JD: And most importantly, we know that that cost is not passed on because this has been done before. We’ve seen Superfunds do not increase consumer prices because it’s born by a small subsection of the entire industry. And so market competition ensures costs stay down. We have Nobel Prize winners, as you know, who have economics who have said that this policy will not increase prices. The cost cannot be passed on to consumers. I think that’s very well established.
CVH: That’s a very important point and it’s worth emphasizing, right. This does not add to the cost of production. If you’re a company and you’re out there drilling for oil and gas, we’re not applying this fee to those ongoing operations. We’re only applying it to help clean up the past harm they caused. And as you indicated the way we structured it, there are a very, very small number of companies that will have to pay this fee. Those companies will still have to compete in the larger global marketplace for oil and gas. So they’re not going to be able to raise the prices they charge because there are others that aren’t having to pay this fee, that are not paying, that are not having to recover those costs. And they don’t. So they don’t have to recover these costs. So these are huge companies. I mean, these are some of the biggest companies in the world. I will say that the amount of money we’re talking about here is not going to threaten their operations in any way.
JD: It’s a small percentage of what shareholders take home every year.

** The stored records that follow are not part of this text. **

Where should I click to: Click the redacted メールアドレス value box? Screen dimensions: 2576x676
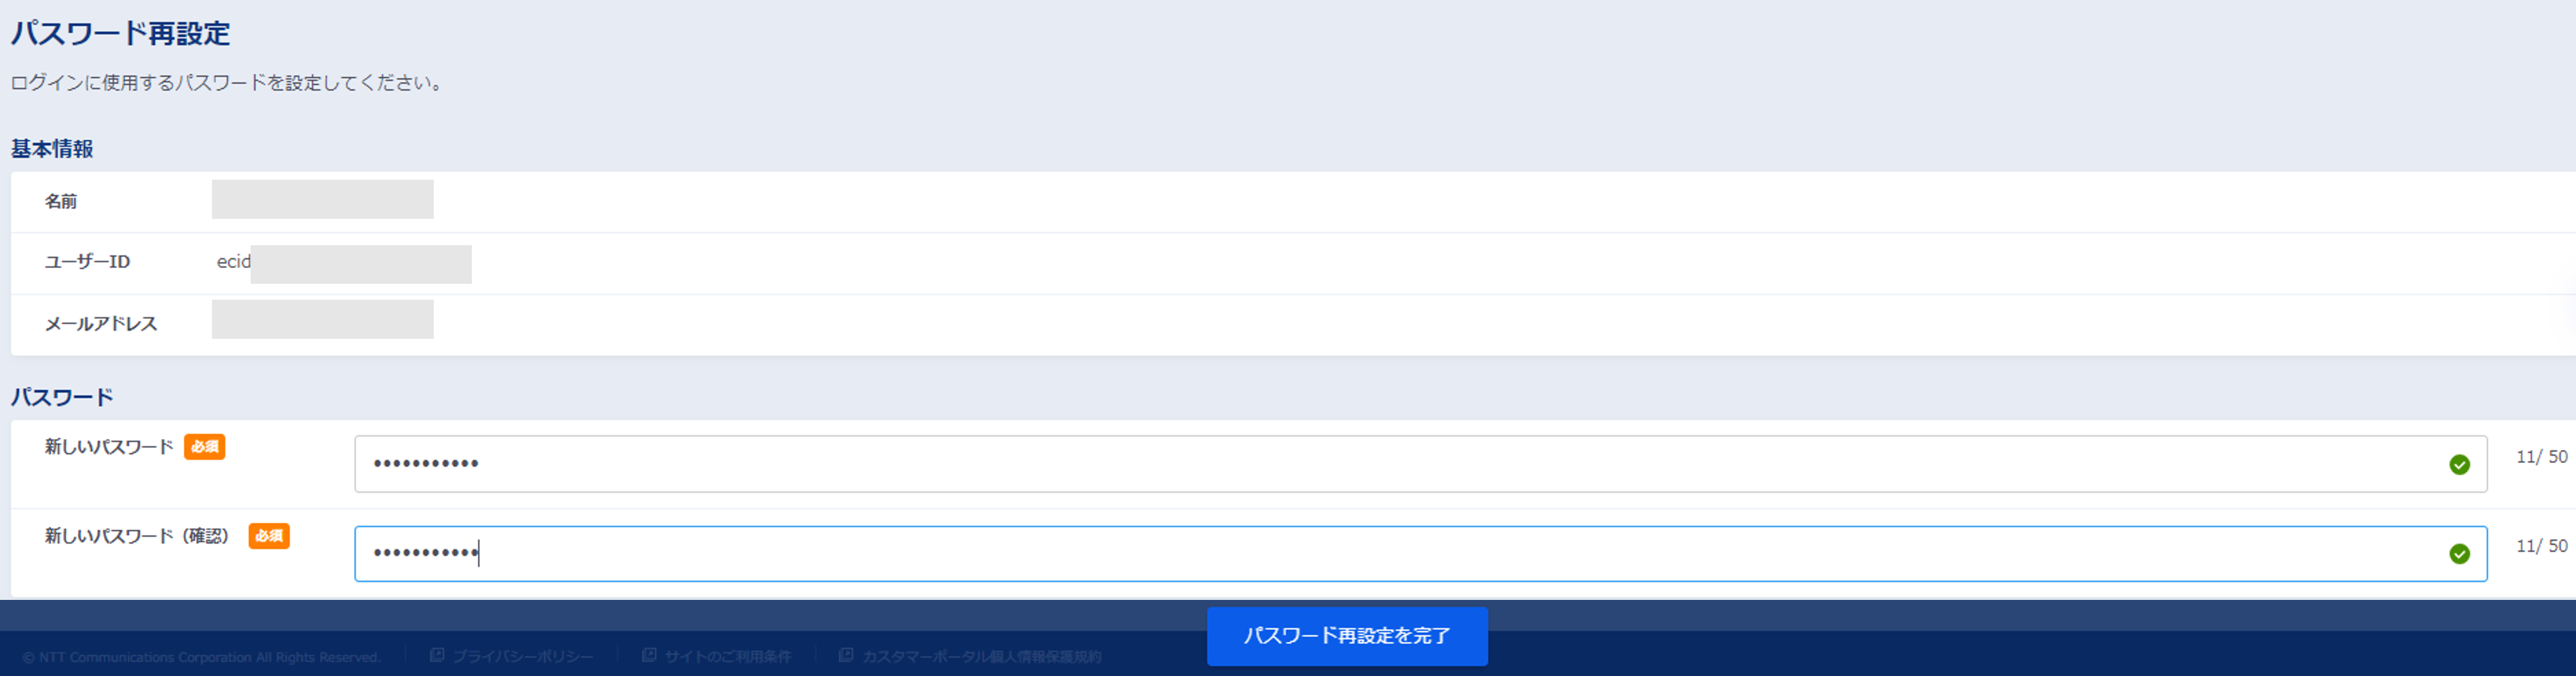pos(322,320)
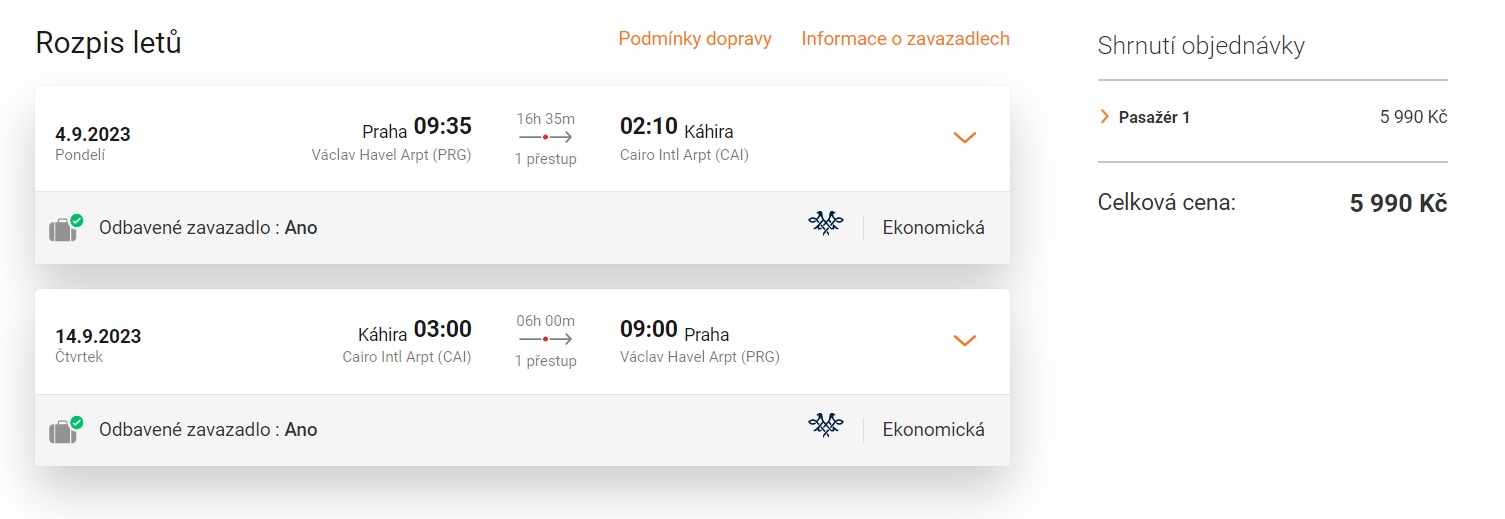The image size is (1505, 519).
Task: Click the Shrnutí objednávky heading
Action: pyautogui.click(x=1201, y=45)
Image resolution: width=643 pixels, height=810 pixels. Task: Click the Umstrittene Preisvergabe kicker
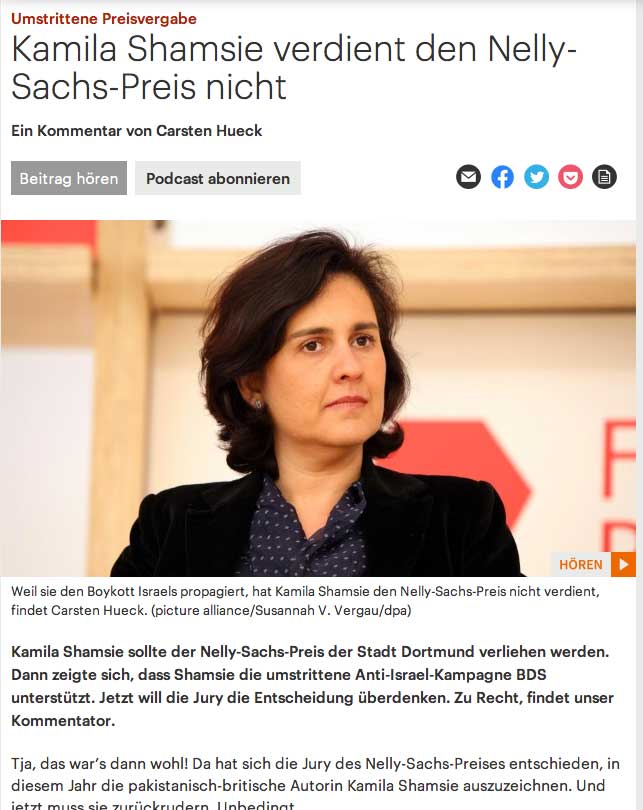[x=104, y=19]
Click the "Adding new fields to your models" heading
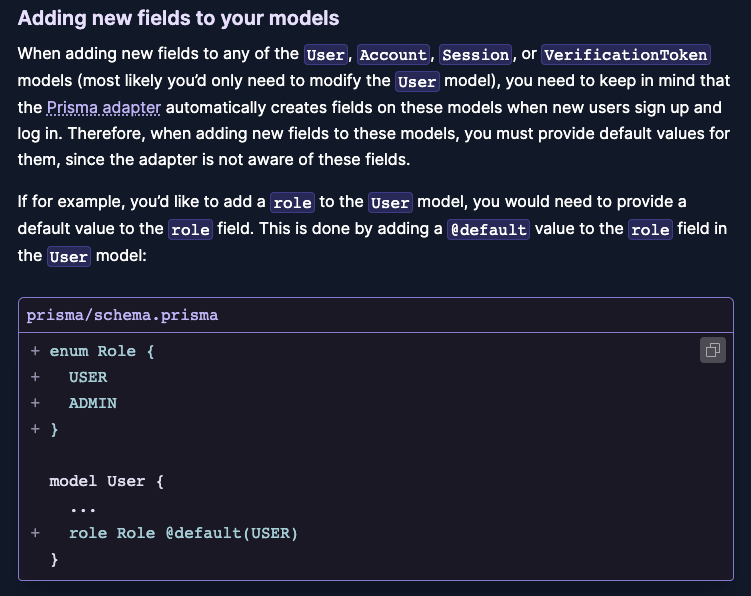751x596 pixels. coord(178,19)
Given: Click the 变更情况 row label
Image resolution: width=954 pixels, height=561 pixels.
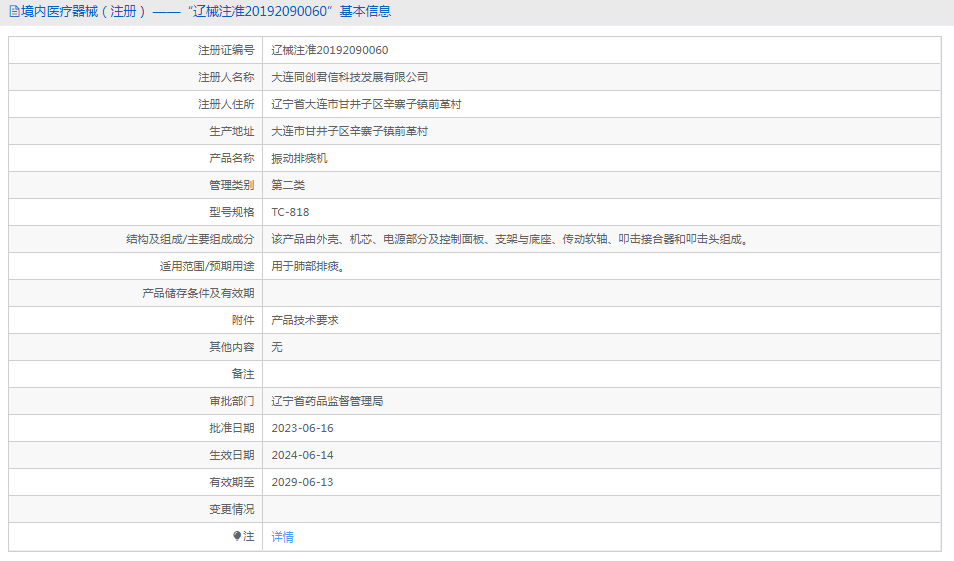Looking at the screenshot, I should [x=231, y=509].
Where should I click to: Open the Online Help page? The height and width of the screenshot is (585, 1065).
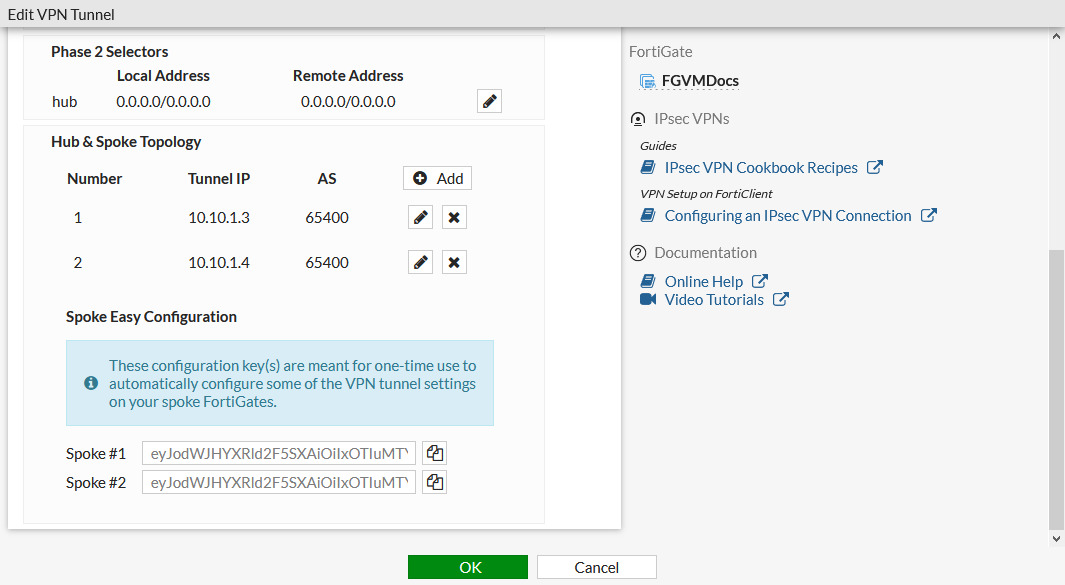point(702,281)
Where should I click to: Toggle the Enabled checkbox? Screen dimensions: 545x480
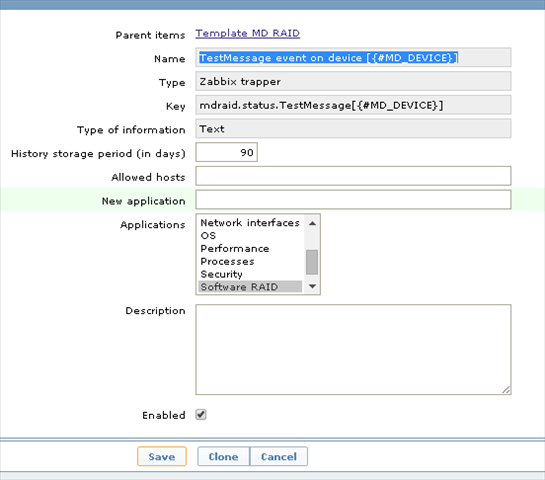[201, 414]
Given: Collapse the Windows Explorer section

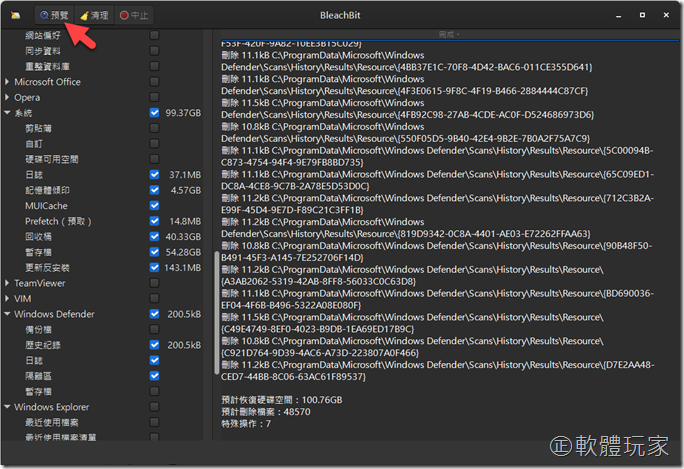Looking at the screenshot, I should coord(7,407).
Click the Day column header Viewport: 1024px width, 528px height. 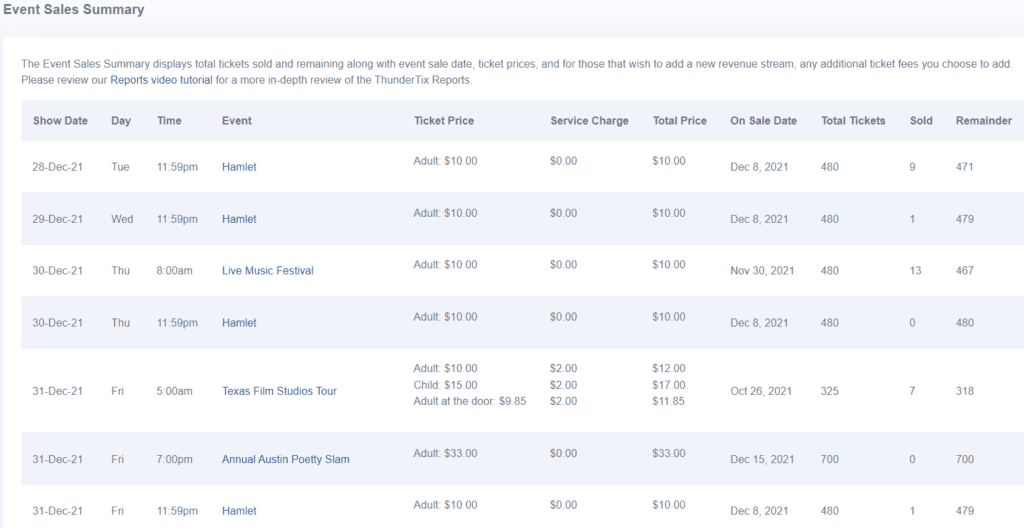[x=121, y=121]
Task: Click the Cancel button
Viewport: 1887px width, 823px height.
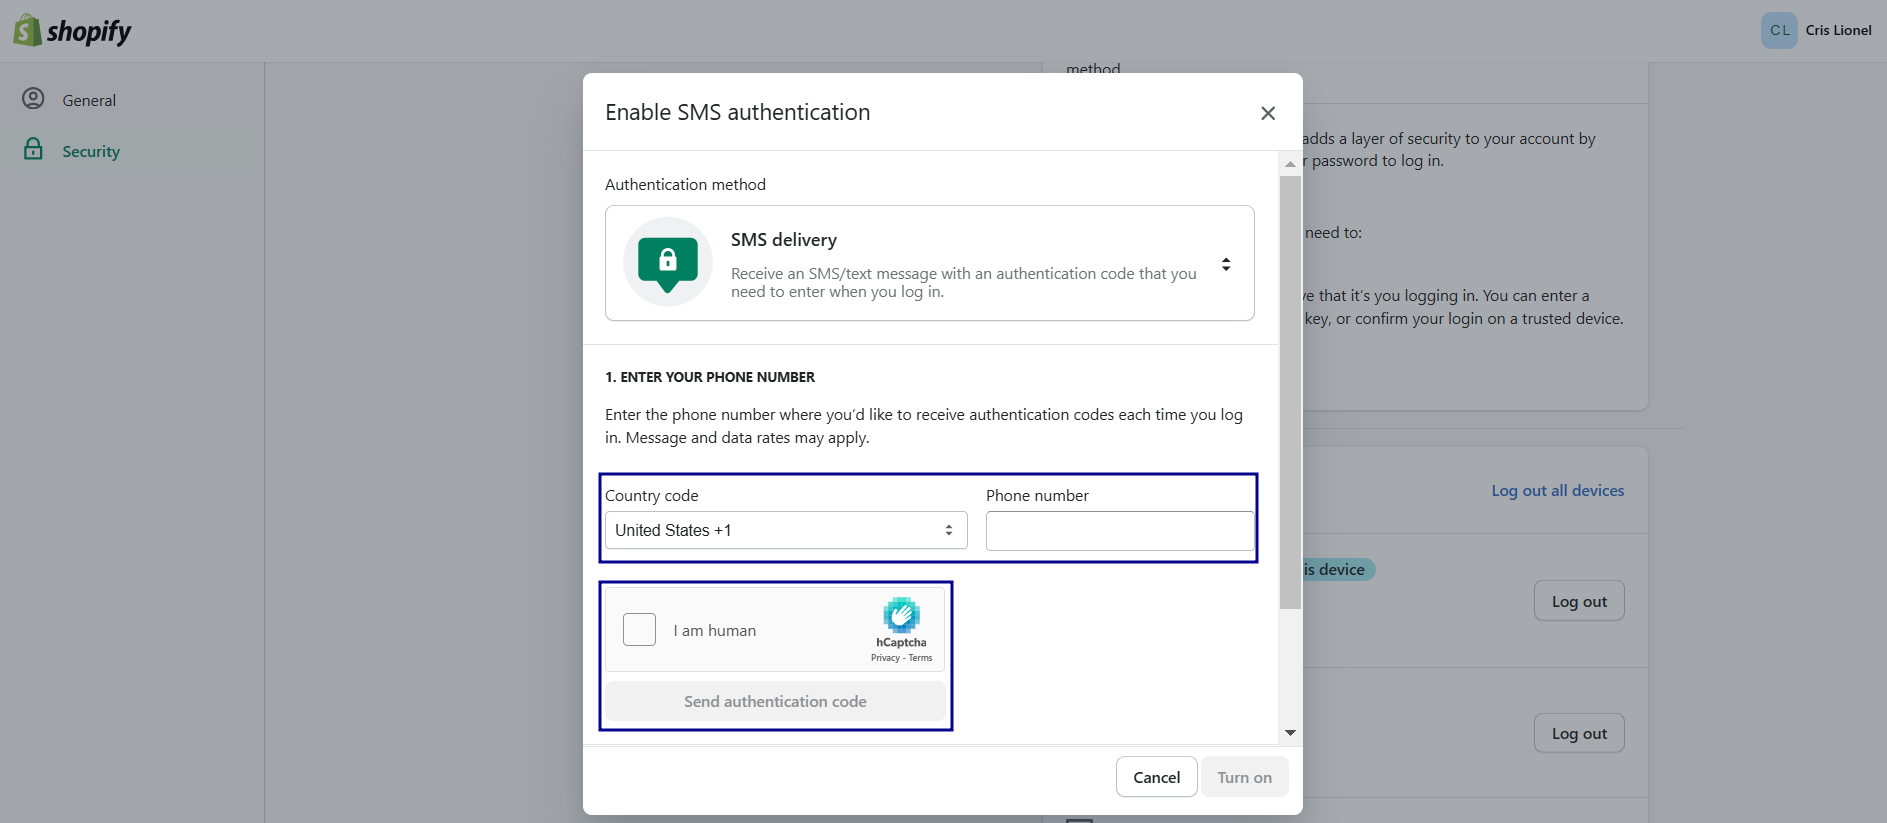Action: pyautogui.click(x=1157, y=777)
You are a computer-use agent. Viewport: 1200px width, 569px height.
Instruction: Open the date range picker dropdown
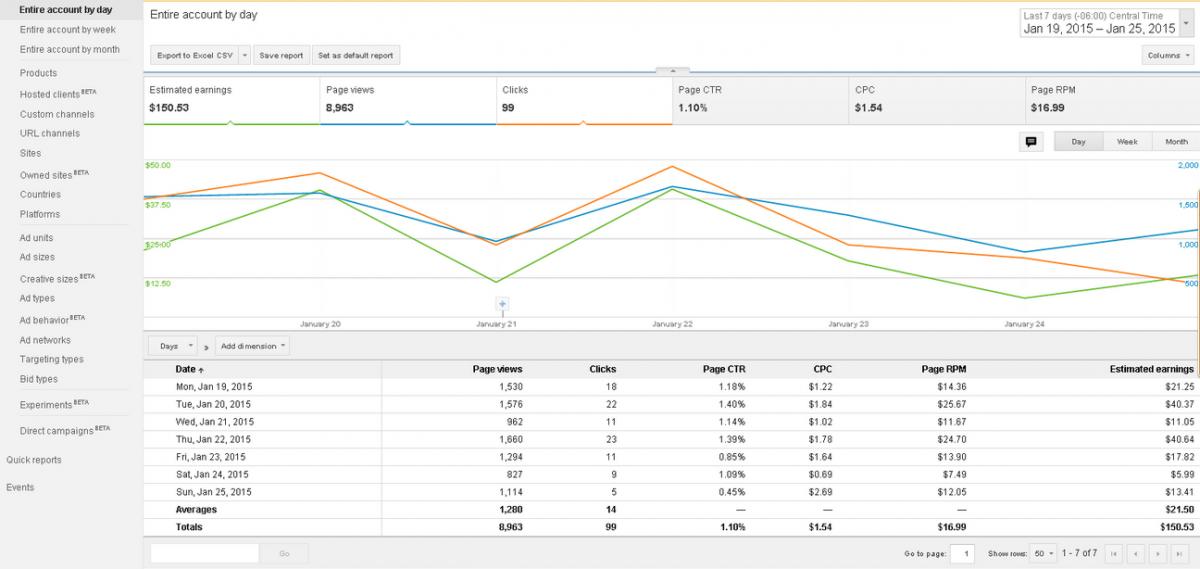point(1107,24)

CVH: A very small percentage.
JD: And as we talked about earlier, the United States government is currently led by people who not only want to take us backwards on climate, but seem intent on destroying a rules-based order and a constitutional democracy. But luckily at the state level we can make progress. And we’re really grateful to Senator Hester and Delegate Fraser-Hidalgo as well Delegate Boafo who have introduced the Responding to Emergency Needs from Extreme Weather or RENEW Act at the state level, which is the sort of state inspiration of your bill. At the federal level, does it work just as well to do this policy? Can states enact this policy in addition to the federal government introducing it?
CVH: Yes, they can. And I’m really thankful to those legislators for moving forward. I hope that the General assembly will pass these bills and the governor will sign these bills. The state of Vermont, State of New York and more have already enacted similar bills modeled after our National Polluter Pays Fund. And I do think it’s important to say that it’s sometimes the case when an idea first is raised at the federal level. We’re not able to pass it all at once here. But the states take these ideas up and the ideas germinate there and then they pass legislation at the state level. And then at the federal level people say, hey, you know, that idea we had a long time ago, it really does work and we pass it at the federal level. And I’m not just making this up. That’s exactly what happened to Green Bank legislation that I introduced back in 2009. We could not get it passed out of the Congress. In 2009, a number of states and local jurisdictions passed their own versions of the Green Bank. And finally, fast forward in the Inflation Reduction act we finally included a national Green Bank equivalent. I will say there are many times where it works in the reverse where the idea begins at the local level, germinates there, then travels to the federal level. So it works both ways. But the bottom line is this is an idea whose time has come. I would argue it came a long time ago and we need to make sure we do it now. And so Maryland is well positioned to once again be a leader.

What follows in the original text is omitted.